New study reports that poor sleep habits increase pain in knee OA

A new study reports that patients with knee osteoarthritis (OA) who have poor sleep habits display greater central sensitization--an amplification of clinical pain. Findings published in Arthritis Care & Research, a journal of the American College of Rheumatology (ACR), further show OA patients who catastrophize--consumed by thoughts of pain--had increased central sensitization that was associated with greater clinical pain.

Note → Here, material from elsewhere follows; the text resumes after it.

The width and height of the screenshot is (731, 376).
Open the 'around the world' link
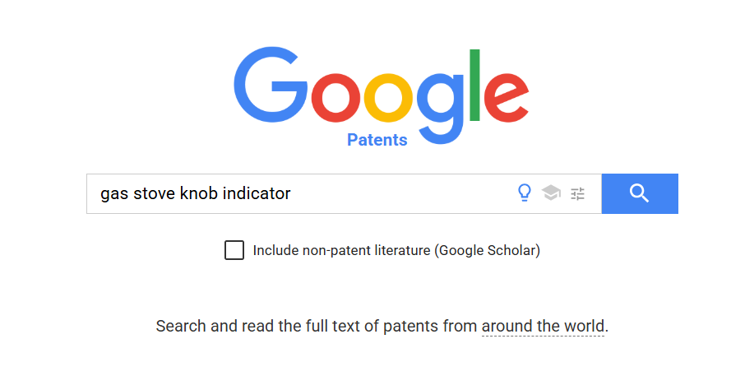pyautogui.click(x=543, y=326)
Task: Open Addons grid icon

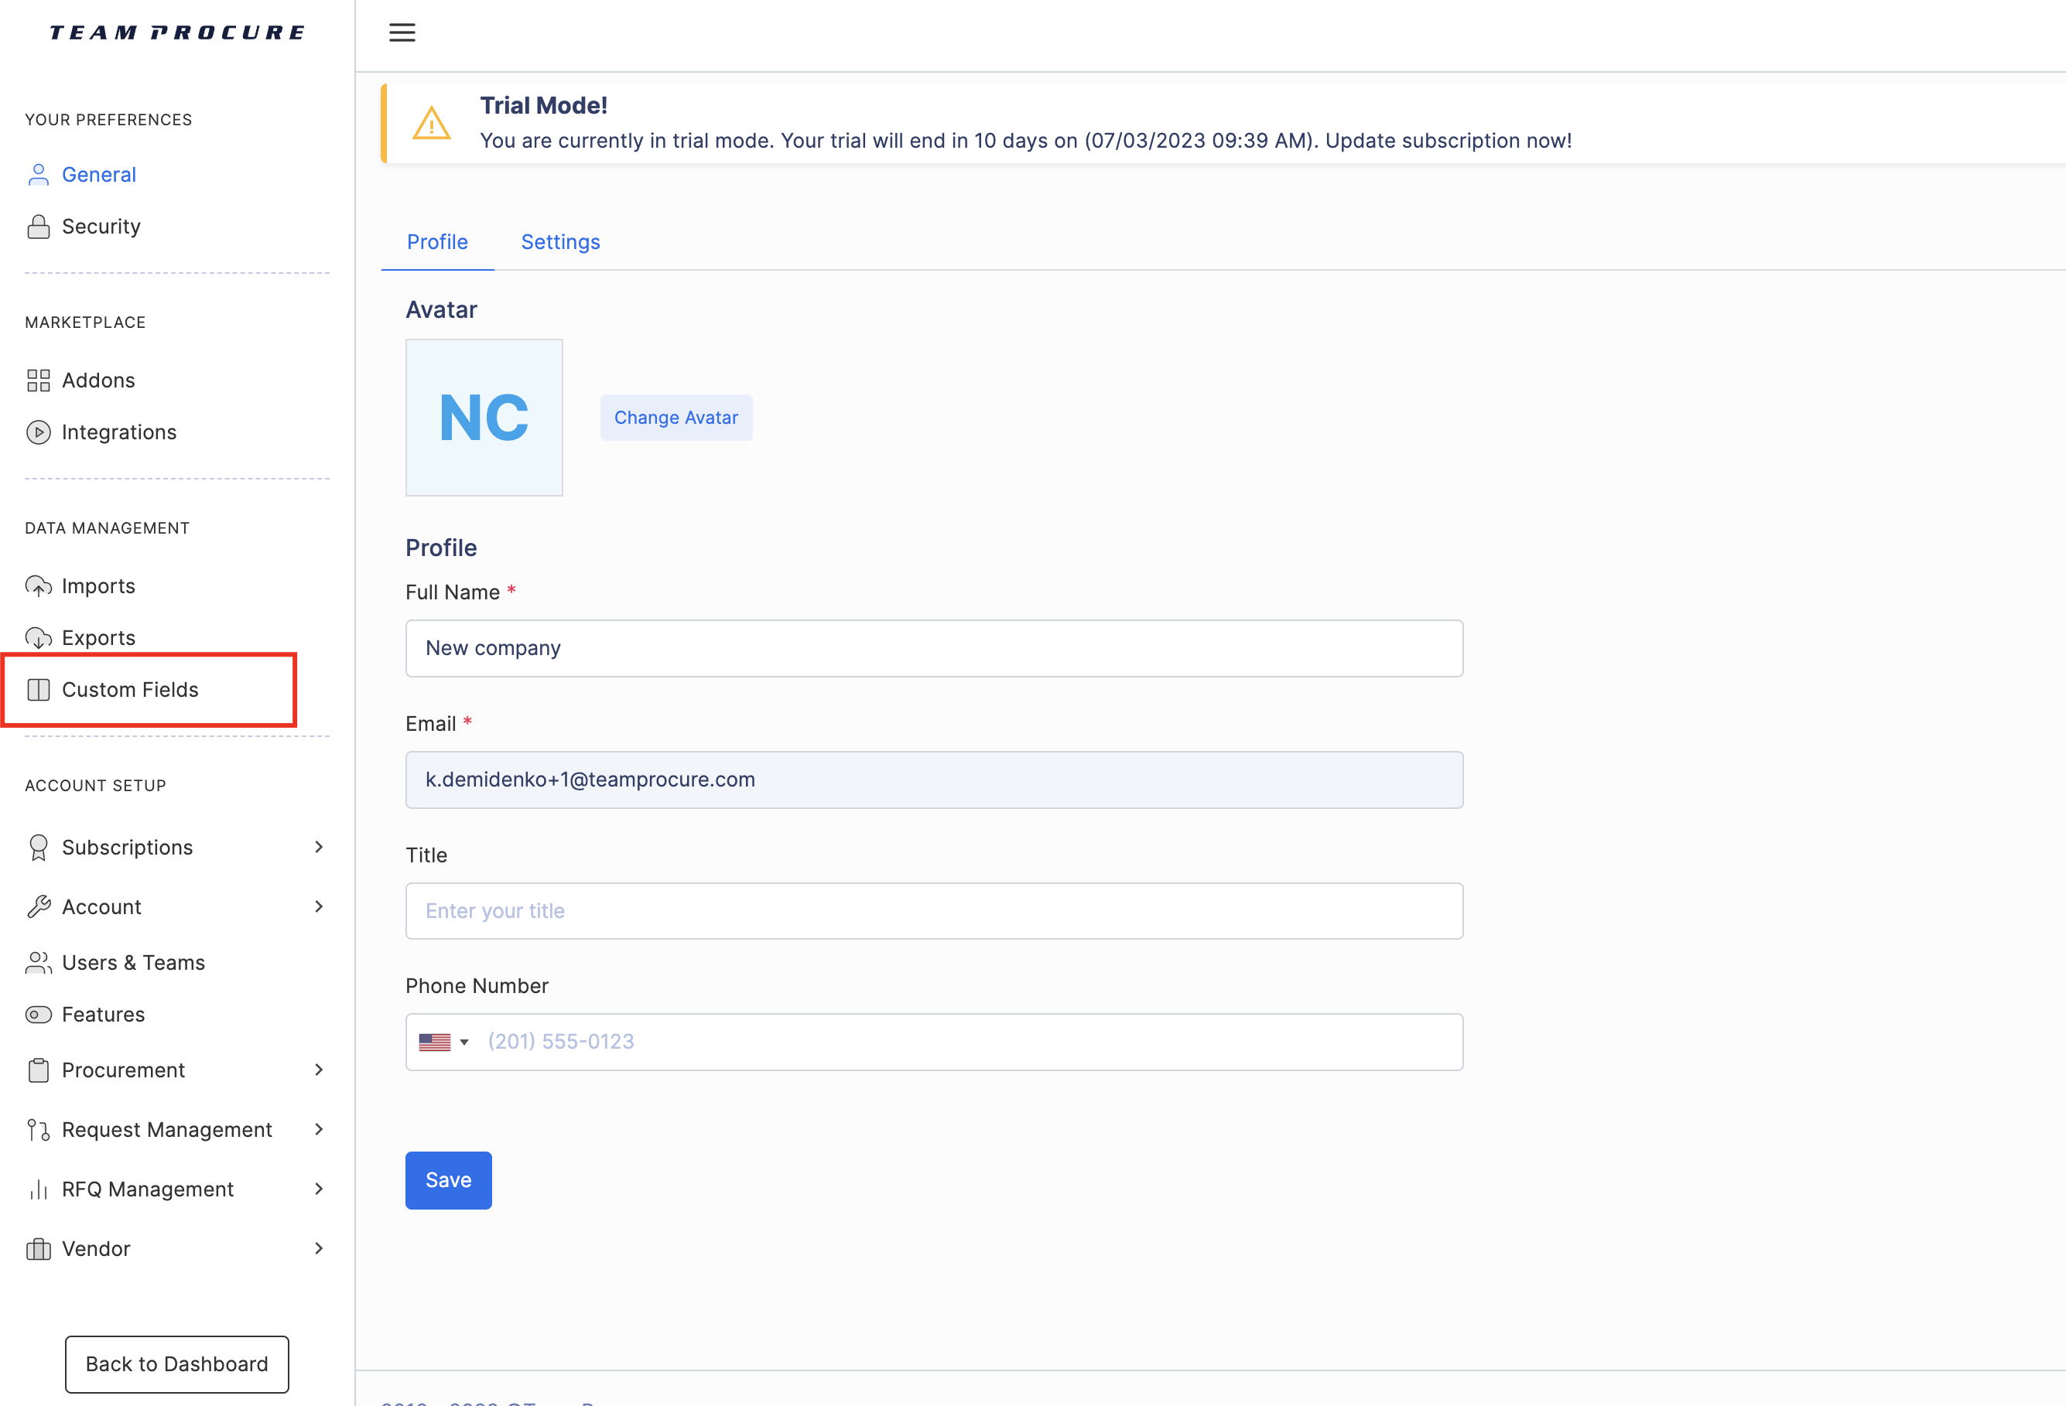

OA--a degenerative joint disease that causes pain and swelling of joints in the hand, hips, or knee--affects nearly 27 million Americans 25 years of age and older according to the Centers for Disease Control and Prevention (CDC). Further evidence suggests that roughly one third of older adults have knee OA, a leading cause of pain and disability worldwide. Researchers believe that central sensitization, which is a hypersensitivity to pain, may contribute to the clinical pain amplification in OA.

"Our study is the largest and most comprehensive examination of the relationship between sleep disturbance, catastrophizing and central sensitization in knee OA," said lead author Claudia Campbell, Ph.D. from the Department of Psychiatry & Behavioral Sciences at Johns Hopkins University School of Medicine in Baltimore, Maryland.

The current case-controlled study included 208 participants who were categorized into four groups: OA patients with insomnia, OA patients with normal sleep habits, healthy controls with insomnia, and healthy controls without a pain syndrome and normal sleep. Seventy-two percent of the participants were female. Participants completed sleep assessments, psychological and pain evaluations, and sensory testing.

Results show that the subjects with knee OA and insomnia had the greatest degree of central sensitization compared to the controls. The team found patients with poor sleep and high catastrophizing scores reported increased levels of central sensitization. In turn, central sensitization was significantly associated with increased clinical pain.

Dr. Campbell concludes, "While no causal processes may be determined from this study, our data suggest that those with low sleep efficiency and higher catastrophizing have the greatest central sensitization. Understanding the intricate relationship between sleep, central sensitization, and catastrophizing has important clinical implications for treating those with chronic pain conditions such as knee OA."